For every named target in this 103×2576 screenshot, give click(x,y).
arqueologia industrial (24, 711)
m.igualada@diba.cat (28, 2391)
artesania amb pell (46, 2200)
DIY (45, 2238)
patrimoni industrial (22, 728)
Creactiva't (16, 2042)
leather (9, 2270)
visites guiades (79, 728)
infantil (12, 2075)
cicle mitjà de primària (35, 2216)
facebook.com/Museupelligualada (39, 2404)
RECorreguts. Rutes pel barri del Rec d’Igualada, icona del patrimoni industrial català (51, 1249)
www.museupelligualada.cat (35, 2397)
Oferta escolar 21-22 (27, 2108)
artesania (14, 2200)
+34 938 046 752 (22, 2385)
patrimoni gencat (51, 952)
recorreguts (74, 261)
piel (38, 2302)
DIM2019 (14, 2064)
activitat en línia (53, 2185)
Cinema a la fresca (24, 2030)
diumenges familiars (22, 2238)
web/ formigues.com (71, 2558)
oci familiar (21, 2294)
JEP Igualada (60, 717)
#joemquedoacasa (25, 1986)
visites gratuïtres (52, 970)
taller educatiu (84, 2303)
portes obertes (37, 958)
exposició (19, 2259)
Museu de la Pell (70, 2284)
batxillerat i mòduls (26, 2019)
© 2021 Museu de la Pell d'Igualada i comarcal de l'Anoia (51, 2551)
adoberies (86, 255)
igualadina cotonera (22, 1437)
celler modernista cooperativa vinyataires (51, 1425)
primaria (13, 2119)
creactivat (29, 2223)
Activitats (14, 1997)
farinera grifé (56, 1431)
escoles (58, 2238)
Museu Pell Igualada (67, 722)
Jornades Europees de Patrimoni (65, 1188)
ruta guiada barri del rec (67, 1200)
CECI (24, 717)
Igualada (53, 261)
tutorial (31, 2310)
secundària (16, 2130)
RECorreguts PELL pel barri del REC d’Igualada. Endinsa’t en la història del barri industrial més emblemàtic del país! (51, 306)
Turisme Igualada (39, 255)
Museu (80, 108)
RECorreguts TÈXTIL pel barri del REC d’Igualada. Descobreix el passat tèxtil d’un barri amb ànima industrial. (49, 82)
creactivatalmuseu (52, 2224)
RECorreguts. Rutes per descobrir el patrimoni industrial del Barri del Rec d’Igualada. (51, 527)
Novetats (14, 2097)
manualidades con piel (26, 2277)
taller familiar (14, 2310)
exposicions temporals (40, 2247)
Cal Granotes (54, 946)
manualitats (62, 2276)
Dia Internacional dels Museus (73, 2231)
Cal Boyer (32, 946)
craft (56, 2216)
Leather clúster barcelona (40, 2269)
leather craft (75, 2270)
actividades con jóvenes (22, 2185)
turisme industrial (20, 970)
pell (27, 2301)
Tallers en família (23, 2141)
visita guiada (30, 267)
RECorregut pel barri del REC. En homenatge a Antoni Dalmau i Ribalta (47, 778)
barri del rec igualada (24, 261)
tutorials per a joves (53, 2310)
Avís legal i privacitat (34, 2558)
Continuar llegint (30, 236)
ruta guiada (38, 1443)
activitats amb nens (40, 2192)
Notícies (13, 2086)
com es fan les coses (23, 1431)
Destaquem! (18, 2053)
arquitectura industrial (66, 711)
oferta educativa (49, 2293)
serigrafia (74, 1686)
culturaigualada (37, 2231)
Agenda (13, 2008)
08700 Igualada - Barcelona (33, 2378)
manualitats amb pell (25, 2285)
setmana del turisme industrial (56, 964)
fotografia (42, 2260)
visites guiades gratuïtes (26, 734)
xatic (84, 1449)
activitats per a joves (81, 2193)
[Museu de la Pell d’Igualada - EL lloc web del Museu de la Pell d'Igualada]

---

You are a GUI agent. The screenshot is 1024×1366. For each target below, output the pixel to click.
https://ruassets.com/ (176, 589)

* * *

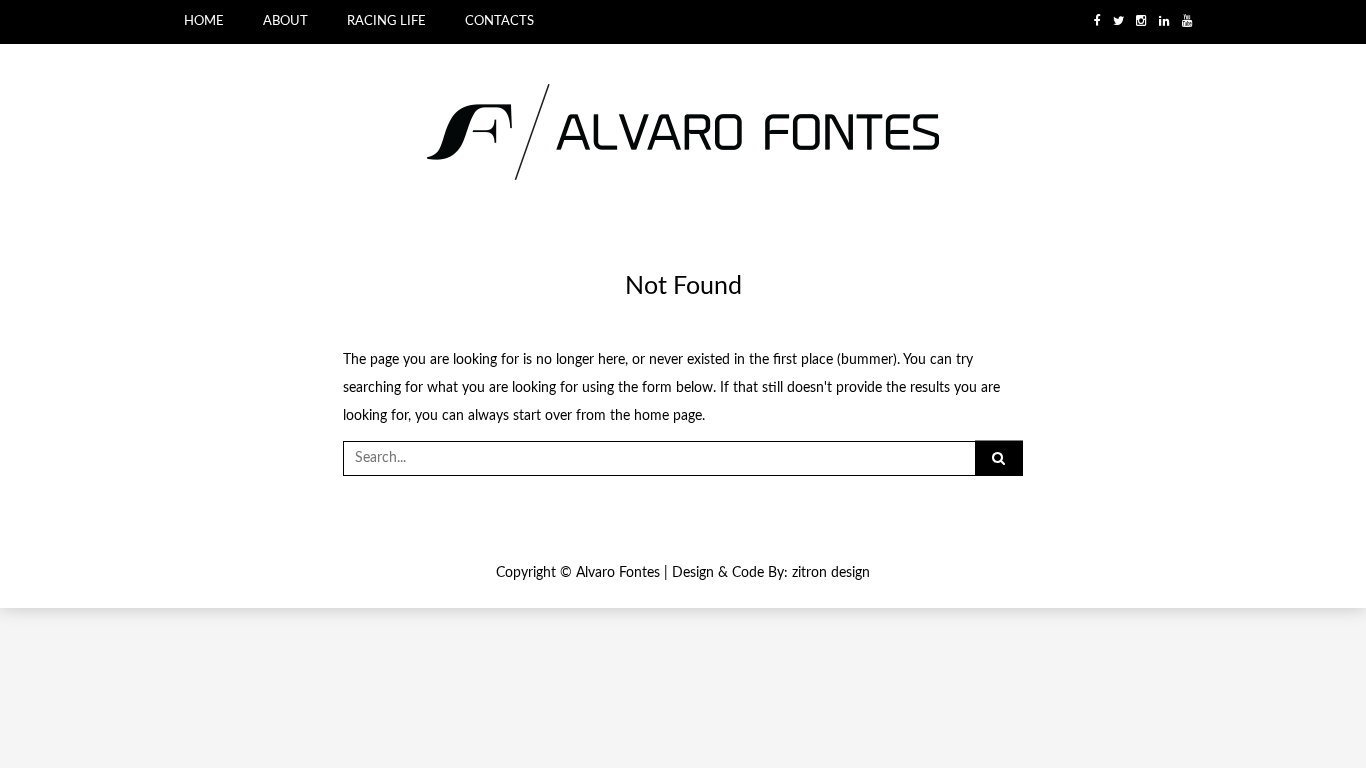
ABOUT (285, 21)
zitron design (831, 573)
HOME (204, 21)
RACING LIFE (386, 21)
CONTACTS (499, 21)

Exercise description:
Would you quote everything above from the line containing "patrimoni industrial (22, 728)" down to the line containing "tutorial (31, 2310)"? Include both of those lines and nothing else.

Written answer:
patrimoni industrial (22, 728)
Creactiva't (16, 2042)
leather (9, 2270)
visites guiades (79, 728)
infantil (12, 2075)
cicle mitjà de primària (35, 2216)
facebook.com/Museupelligualada (39, 2404)
RECorreguts. Rutes pel barri del Rec d’Igualada, icona del patrimoni industrial català (51, 1249)
www.museupelligualada.cat (35, 2397)
Oferta escolar 21-22 (27, 2108)
artesania (14, 2200)
+34 938 046 752 (22, 2385)
patrimoni gencat (51, 952)
recorreguts (74, 261)
piel (38, 2302)
DIM2019 (14, 2064)
activitat en línia (53, 2185)
Cinema a la fresca (24, 2030)
diumenges familiars (22, 2238)
web/ formigues.com (71, 2558)
oci familiar (21, 2294)
JEP Igualada (60, 717)
#joemquedoacasa (25, 1986)
visites gratuïtres (52, 970)
taller educatiu (84, 2303)
portes obertes (37, 958)
exposició (19, 2259)
Museu de la Pell (70, 2284)
batxillerat i mòduls (26, 2019)
© 2021 Museu de la Pell d'Igualada i comarcal de l'Anoia (51, 2551)
adoberies (86, 255)
igualadina cotonera (22, 1437)
celler modernista cooperativa vinyataires (51, 1425)
primaria (13, 2119)
creactivat (29, 2223)
Activitats (14, 1997)
farinera grifé (56, 1431)
escoles (58, 2238)
Museu Pell Igualada (67, 722)
Jornades Europees de Patrimoni (65, 1188)
ruta guiada barri del rec (67, 1200)
CECI (24, 717)
Igualada (53, 261)
tutorial (31, 2310)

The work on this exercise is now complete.